- _WHAT IS NEEDED_: Lines with "Task" in the records below: say how many there are, and add nothing.

- _DATA FOR THIS EXERCISE_:
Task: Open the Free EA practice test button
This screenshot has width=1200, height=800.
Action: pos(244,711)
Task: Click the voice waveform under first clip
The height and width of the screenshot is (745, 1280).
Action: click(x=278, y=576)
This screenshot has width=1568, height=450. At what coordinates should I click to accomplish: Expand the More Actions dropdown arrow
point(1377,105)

==

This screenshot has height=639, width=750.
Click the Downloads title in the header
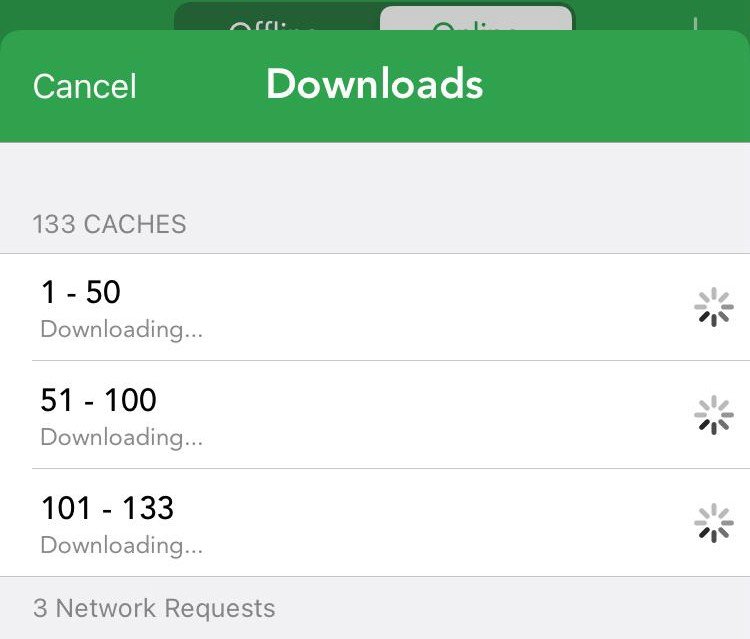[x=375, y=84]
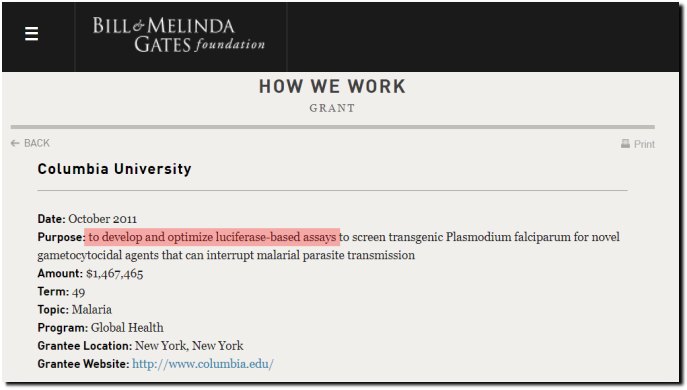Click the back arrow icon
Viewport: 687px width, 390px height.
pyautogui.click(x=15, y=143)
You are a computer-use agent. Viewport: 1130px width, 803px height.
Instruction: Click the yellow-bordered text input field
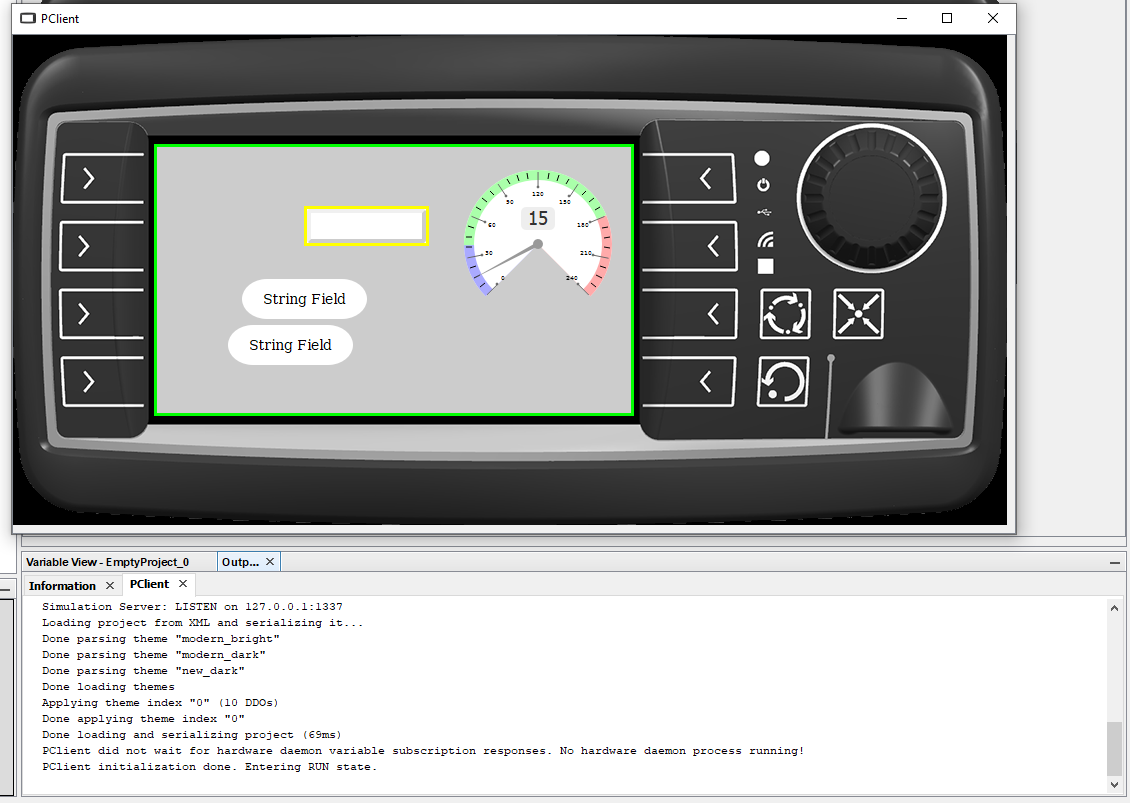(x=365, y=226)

...

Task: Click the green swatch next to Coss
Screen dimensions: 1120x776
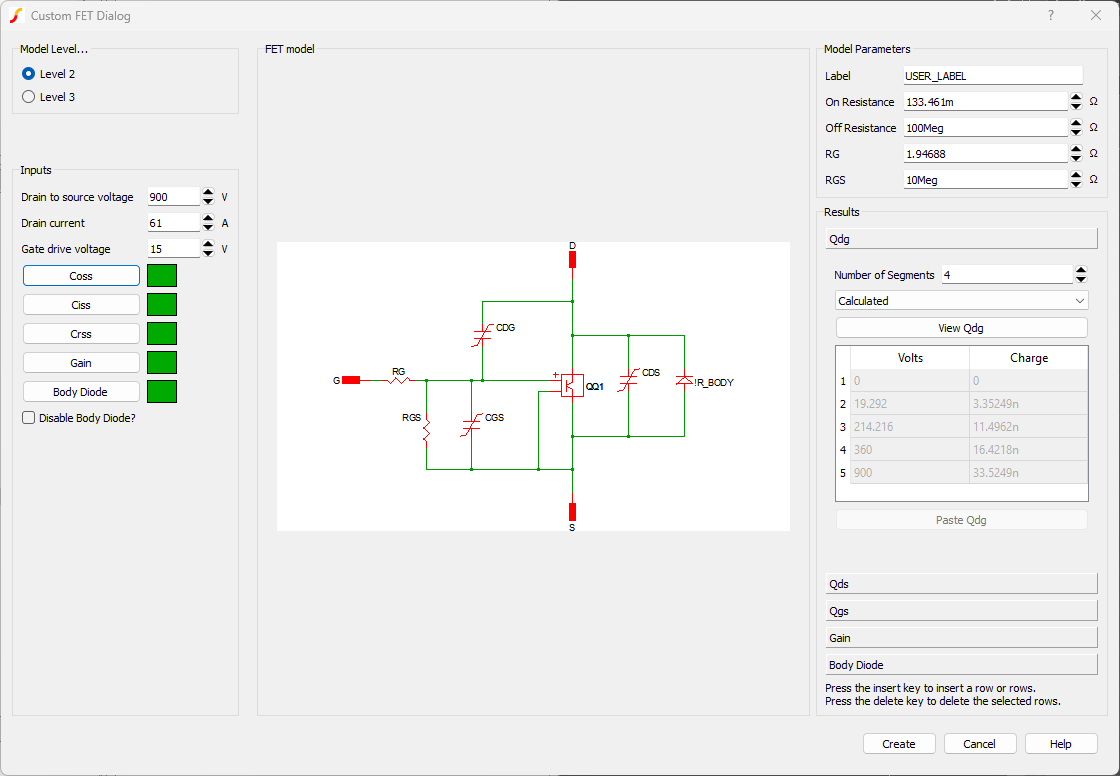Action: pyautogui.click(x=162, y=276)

- _ANSWER TO THIS EXERCISE_: 3